Sunday 5 April 2020

Coercion, persuasion, conversion and faith


Lent 2020 - Day 40 - Palm Sunday

To quote from Blackadder: "Sir Thomas Moore, burned alive for refusing to recant his Catholicism, must have been kicking himself as the flames licked higher, that it never occurred to him to say, 'I recant my Catholicism'."

I certainly wouldn't give up my life on a point of theology. Only God can see into my soul; my consciousness is judged by the Infinite Universe, my true faith known only to myself. The dialogue between myself and my God is a phenomenon of purest subjective experience.

So many people have been slain for religion over the centuries, for not publicly recanting their beliefs. Adherence to one creed or other has at certain points in history been exceptionally dangerous. Unlike wars fought between nation states, where your language determines the side you fight for, religious wars defined by dogmatic difference are subtly invidious - who is friend and who is foe?

The Crusades are a rare example of an explicit religious war between two separate religions; more usually, its wars between denominations of religions. To this day, Sunnis are blasting Shi'ites and Shi'ites are blowing up Sunnis because one lot believe that Ali ibn Abi Talib is Mohammed's successor while the other lot are convinced that it's Abu Bakr.

The Thirty Years' War claimed the lives of some eight million Europeans, including some 30% of the population of Germany, along the front line of the religious battles between Reformation and counter-reformation. Prior to the Reformation, Europe was Christian, beholden to the one Pope, with the exception of Jewish communities here and there. Martin Luther published his 95 Theses in 1517, and thanks to the power of the printing press, his ideas had spread across Europe in two years.

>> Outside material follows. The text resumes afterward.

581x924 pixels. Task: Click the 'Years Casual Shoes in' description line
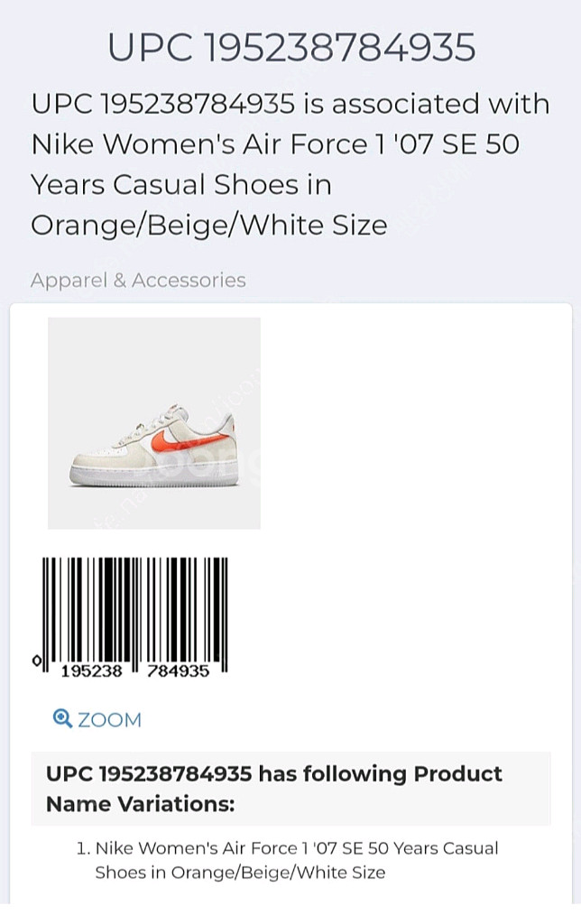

Christian communities found themselves split on theological grounds - those who supported the Reformation, and those who remained loyal to the Pope. Religious wars (of which the Thirty Years' War was the culmination) raged from the 16th to the 18th century. What divided people were matters of dogma, of creed. Was the Holy Eucharist the actual body and blood of Jesus Christ - or did it merely represent them? Did Jesus have any brothers and sisters? Was the Pope infallible? Millions of human lives were prematurely terminated because of perceived heresies.

But what was really at stake? Was this about temporal power, or about the Divine mystery? God cannot be reduced to words, any more than a cat's miaowing can express the truth about its condition. Humans creating dogma, using tightly defined language, like a lawyer, can never define the metaphysical. Dogmas achieve nothing more than segregating true believers from heretics or unbelievers; and thus conflict between 'us' and 'them', leading religions and religion-based societies into conflicts and barbaric behaviour - torture, persecution, death and war.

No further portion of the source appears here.